Theories of Output Prices
There are two broad ways to categorize existing explanations of inflation (and deflation); monetary explanations and real explanations (“real” means related to production). Below are two popular theories based on such categorization.

The Quantity Theory of Money (QTM): Monetary View of Inflation

The QTM starts with the identity MV ≡ PQ with M the money supply, V the velocity of money (the speed at which the money supply circulates to complete all necessary transactions), P the price level, and Q the quantity of output. The identity is a tautology, it just says that the amount of transactions on goods and services (PQ) is equal the amount of financial transactions needed to complete those transactions. To get a theory of output price (the QTM), one must make some assumptions about each variable and make a causal argument. The QTM assumes that:

  • H1: M is constant (or grows at a constant rate) and is controlled by the central bank through a money multiplier
  • H2: V is constant (habits of payments are stable)
  • H3: Q is constant at its full employment level (Qfe) or grows at its constant “natural” rate (gQfe). Supply conditions (productive capacities) are supposed to be independent from the demand conditions (spending on goods and services).

Given this set of hypotheses we have:

P = MV/Qfe

Or, in terms of growth rate (V is constant so its growth rate is zero):

gP = gM – gQfe

If the money supply grows faster than the natural rate of economic growth, there is some inflation (gP > 0). If gM = 2% and gQfe = 1% then gP = 1%. If the central bank increases the growth rate of the money supply, inflation rises by the same percentage points while the growth rate of production is unchanged. Inflation has monetary origins.

The economic logic is the following in terms of price level. First, suppose some money falls into the hands of economic units. How? Milton Friedman is famous for arguing that economists do not need to care about how the money supply enters the economy; one can merely assumes that it falls from a helicopter. Following H1, one may say that the central bank injects reserves, which leads to a large increase in the amount of bank credit.

So now economic units have a bunch more monetary instruments. They could save them but H2 implies that economic units have hoarded everything they wanted to hoard so economic units rush to stores to spend. Given that the economy is at full employment, the only way the economic system can adjust to the large increase in the demand for goods and services is through an increase in prices. Money is “neutral,” it does not impact production.
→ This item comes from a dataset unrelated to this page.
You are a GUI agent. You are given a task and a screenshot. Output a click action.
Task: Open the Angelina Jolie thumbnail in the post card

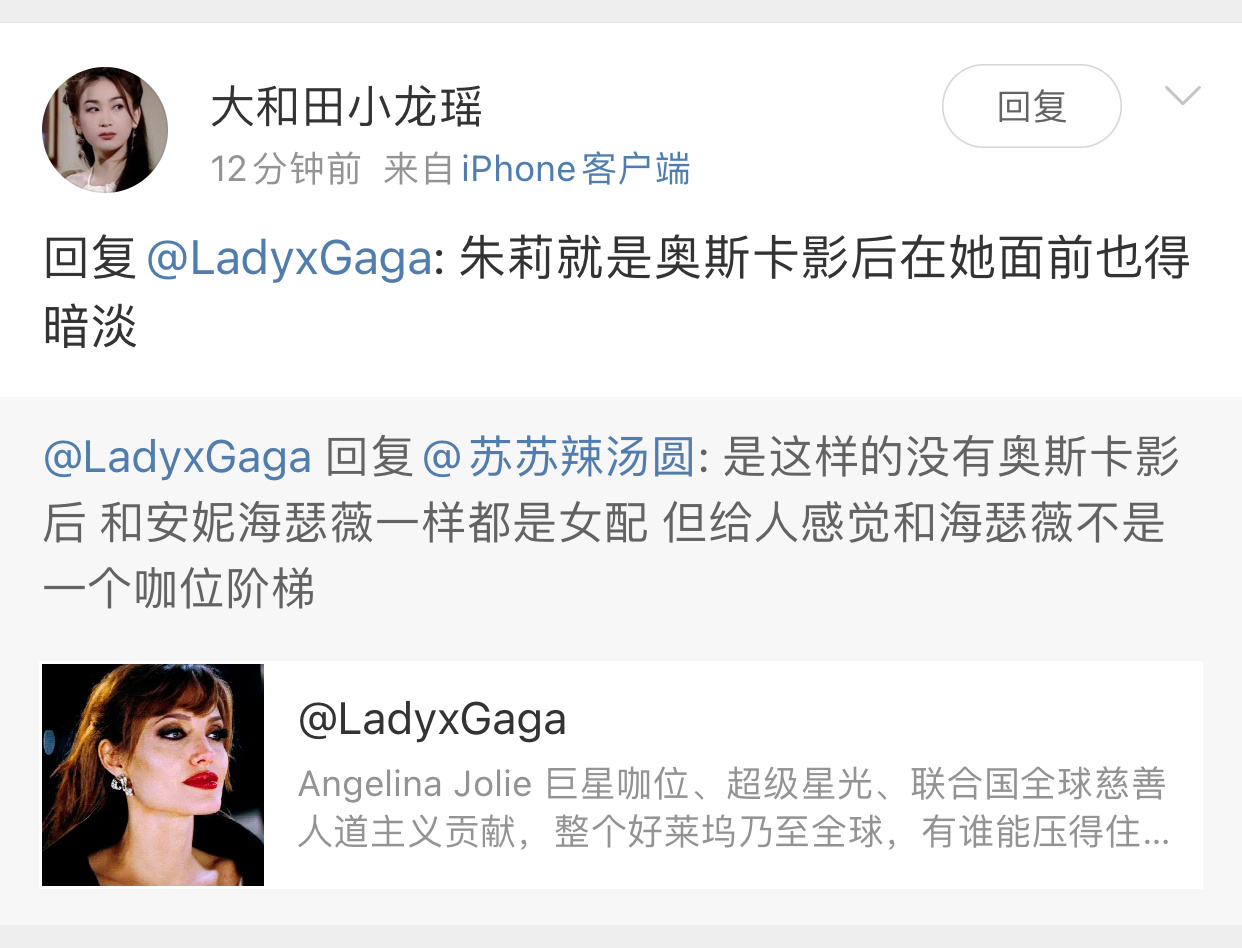click(153, 774)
The main policy implication is that central banks are best suited to tackle inflationary problems, while productive issues are best left to relative price adjustments via market mechanisms. The central bank can manage output prices by targeting the quantity (growth rate) of reserves and by setting the reserve requirement ratio. This will constrain the quantity (growth rate) of money supply and set a specific price level (inflation).  Controlling inflation is an easy job, a central bank just needs to decide what its inflation target is (gPT) and to determine what the natural growth rate of the economy is (gQfe). If, for example, a central bank has an inflation target of gPT = 2% and the natural growth rate of the economy is gQfe = 3%, the growth rate of the money supply should be gM = 5%. Assuming a stable multiplier, this means that the growth rate of reserves should be 5%.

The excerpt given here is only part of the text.